“The weekend saw me on somebody else’s passenger seat. It is a wonder how suddenly, people who seemed to have been around forever, start to see and treat you differently the very moment you tell the world you are single.” -excerpt from my journal, November 2010
The road trip to Matamata took place on a Sunday, the starting point being a cabin in Waingaro Hot Springs. The previous day was spent in Hamilton’s Lake Rotorua and Botanical Gardens. It wasn’t the first road trip I took with the neighbors, but it sure felt like it was.
For one, the passenger seat was saved for me by the one guy I have never really gotten along with. It was odd, considering that a.) I just
broke up with a boyfriend got rid of junk and b.) I was perfectly fine with it, nobody has to make me feel any better.
The drive was around an hour and a half long. The sun was out and the roads were empty. I was snapping away lomographs of daily life– business signage, electrical wires, lamp posts, haystacks when we drove past a couple of hitchhikers holding out placards that said Hobbiton. But I wasn’t the driver and the driver was indifferent. He found it pathetic when I found it amusing. At that point, I asked myself if it was worth hanging out with, as my cosmic friends would say, “mortals”.

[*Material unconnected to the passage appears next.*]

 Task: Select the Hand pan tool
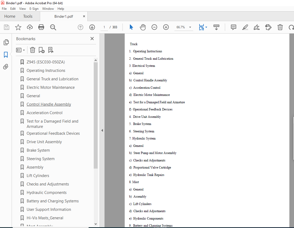pyautogui.click(x=143, y=27)
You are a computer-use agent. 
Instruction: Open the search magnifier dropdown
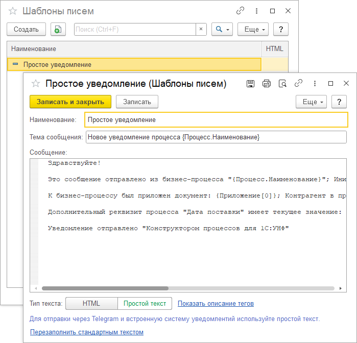tap(221, 30)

Admittedly, I found it hard to survive conventional relationships. I prided myself with madness; with an aura screaming like the colors in a cross-processed photograph. Case in point: we were on our way to the very materialization of one of my favorite pieces of literature. It was so special for me. Sacred, even. But everyone in the van, the driver included, saw it as an excursion; as a chance to take a picture beside a life-sized Orlando Bloom.
But admittedly too, I sort of cared. So even in the face of all contradictions, I still was willing to see it through.
When we reached the roundabout to the Hobbiton Movie Set Tourist Farm, I asked him to pull over. Garbed in 3-inches high platform wedges, a high-waisted mini skirt and a fascinator along with the rest of my ensemble, I braved the noonday sun to pose for a photograph under the farm signage. Note that this signage was in a middle of a roundabout in a busy motorway. Everybody applauded my guts but couldn’t muster the same themselves. Then the unthinkable happened: Mr. Indifferent walked my way and joined for another photograph.
I knew then that (my) madness, muchness have indeed commanded some sort of gravity.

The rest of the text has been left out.